How would you describe Anne’s Workin’ Mom parenting style with Dani’s Workin’ Mom parenting style?

I mean, I would never jump out of a bush and tell my kid to punch me in the dick. Like I would never do that. But I’m so close to that. I definitely talk to my kids like they’re adults. I don’t talk to them like they’re babies. I never have. I feel like any character I play, I have to go so deep inside myself to see what the thread is between me and her, and I think that half the people in my life are ‘Omg you’re so Anne’ and the other half are like ‘you couldn’t be further from her,’ which I find really interesting because those are the people that know me the most. She’s based on me, but she’s also based on women that are really close to me. It’s kind of a combined effort. I’d say we’re pretty close. Of all the characters, I’m definitely closest to her.

Show going into Season 6, why do you think this show resonates with its audience?

It’s like we’re in this time where it feels like women have had a big movement, and at the same time, it feels like nothing has happened. And I feel like mothers, in particular, have been portrayed as super virginal and just maternal or just a mess and there’s no in-between. We all know that if you have kids or not, that’s not any woman that I know. We are so much more complicated than that, and I think the show between all the characters – if you combine them all into one woman — that’s everyone I know.

Photo courtesy of the CBC.

Throughout the show, we see how the women navigate their friendships.

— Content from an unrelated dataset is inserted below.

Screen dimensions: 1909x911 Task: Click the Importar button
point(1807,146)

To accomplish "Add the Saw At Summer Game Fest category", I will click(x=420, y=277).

Why do you think it’s important for women to invest and take care of their friendships during this time of life when they’re so busy with work and family?

Oh my god, it would be a dream to think that you can get everything you need from your partner but that’s not realistic. A lot of the friendships I’ve had, I had before my partner. They know me in a different way and long before my partner. They’re more like family to me. I think it takes a lot of effort to juggle so many things in life but it’s the consistency of friendships that push you. This season takes a look at this as well. The people that know you the most are pushing you up the mountain when you don’t have the energy to. Also, there’s nothing like female friendships. They are lifelines.

Photo courtesy of the CBC

Speaking of relationships, what is Anne’s dynamic with her teen daughter, Alice, this season?

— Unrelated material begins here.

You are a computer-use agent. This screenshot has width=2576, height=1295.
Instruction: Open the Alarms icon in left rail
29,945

I think they have gone through it together. Especially that book cover reveal in the last season. I think that Anne stood up for Alice and Alice saw that in a different way, and I think that connected them to take them into this next season. It’s not perfect, shit still goes down because she’s her and Alice is Alice and there’s friction there because of their personalities.

Why do you love playing Anne?

I have never played comedy before. I was never considered for comedic roles in our country before this show. Being on a comedy set is like nothing else – it’s so fun. Anne is the closest to a real woman that I have ever played in terms of how we speak to each other and the emotions that I feel as her. And I feel so connected to her now because it’s been so long. Because we shoot in Toronto, I’ve driven by Anne’s house so many times and, I know this sounds crazy, but I get confused if it’s Anne’s memory or my memory because she feels so much a part of me. I just love her. I don’t ever want to stop playing her.

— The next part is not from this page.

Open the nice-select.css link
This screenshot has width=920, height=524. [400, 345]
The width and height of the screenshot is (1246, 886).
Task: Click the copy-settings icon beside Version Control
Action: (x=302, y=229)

How do you think the city of Toronto almost plays its own character in the show?

I think Catherine (Reitman) spoke about this in the beginning that she wanted to shoot Toronto for her experience of Toronto. This is a really cool city. It’s vibrant. It’s multicultural. And she wanted to highlight it. I think they’ve done a good job based on what locations they choose to shoot in. Showing that visually has really brought Toronto to life in a different way.  Especially, since most shows pretend like we’re somewhere else. But they don’t beat it over the head with it and make it really Canadian or some cliché version of Canada. It’s just women living in the city!

Workin’ Moms Season Six premieres on CBC on Tuesday, January 4 at 9/9:30NT.